It’s odd how small companies can come up from nowhere and wrestle market share from seemingly invincible giants. Why didn’t the giants see it coming? Why weren’t they able to innovative internally and keep up with the latest trends. The answer may be because it didn’t make sense to do so.
Take the disc drive industry. There is a classic study looking into this very business carried out by Clayton M Christensen.
At one point in the industry’s history, the leading technology was the 8 inch floppy, as used in mini-computers. The market was dominated by a handful of companies who had operated from inception of the market; they had incorporated the latest technology and were proven innovators. New entrants to the markets were largely unsuccessful.
The emergence of 5.25 inch disk drives for desktop computers changed everything. Many of the existing market leaders examined the new technology; some invested.

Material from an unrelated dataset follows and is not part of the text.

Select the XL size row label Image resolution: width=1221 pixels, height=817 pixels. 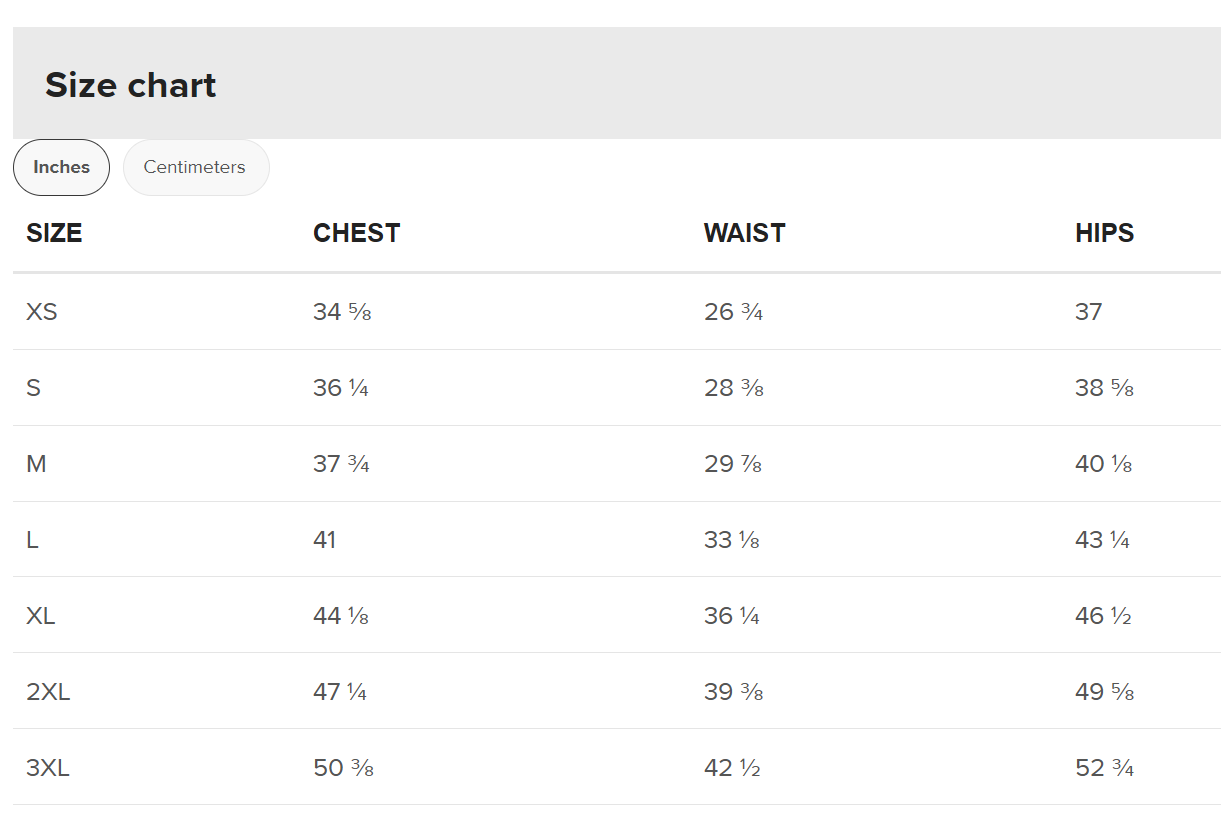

However, they stopped short of embracing it; their customers used mini-computers and were not interested in “here today gone tomorrow” desktops. By the time the desktop market was established, with 5.25 inch drives showing signs of dominance, it was too late. The new entrants, with their specialisation in the latest technology, held all the cards. The former heavyweights lost market share; many went out of business.
This was not a one-off. Christensen was able to show that the business saw similar shifts several times. The giants of the 8 inch disk drive market should have learned from the decline of 14 inch drives for mainframes. The new kids, in the 5.25 inch market, were no wiser. When notebooks became more popular and 3.5 inch drives began to take off, they too were caught sleeping. In each case, be it 8 inches, 5.25 inches or 3.5 inches the technology was nothing special to begin with: the new players were using off-the-shelf components. Crucially, they became specialised. The older companies found that their specialisation was a disadvantage: change was too hard. Changing sooner might have preserved their position of strength. In other words, Christensen showed how disruptive technology can cause established players to fail.
See the idea of innovators’ dilemma from the point of view of a fitness landscape.
If you imagine the market in which a company operates as being represented by a grid, and then imagine each square on that grid is either elevated or depressed depending on the fitness of the products and production and marketing techniques the company employs. A successful player in say the 8 inch floppy disk drive market may sit on top of an elevated square, surrounded by slightly less elevated squares which it had to climb. Across the grid is another elevated area, which reaches an even higher peak than the one this company sits on. This area represents 5.25 inch disc drives. In order to reach this area, our company has first to climb down, and travel across a depressed area that may sit between the two elevated areas. Travelling this depressed area is a very hard to thing to contemplate. At a later date, the grid may change shape, with the elevated area represented by 8 inch disk drives collapsing, but by then it will be too late for our company to change, because the mountain range represented by 5 inch drives is already crowded.
Microsoft may sit at the top of an elevated area; one in which it has perfected the art of selling software to the mass market. Google, on the other hand, is climbing in another area; one in which software is free and funded by advertising. Could Microsoft ever be capable of climbing down from its lofty perch before ascending elsewhere in the grid, competing with other players who already have a lead?
Microsoft may yet prove to a victim of innovators’ dilemma.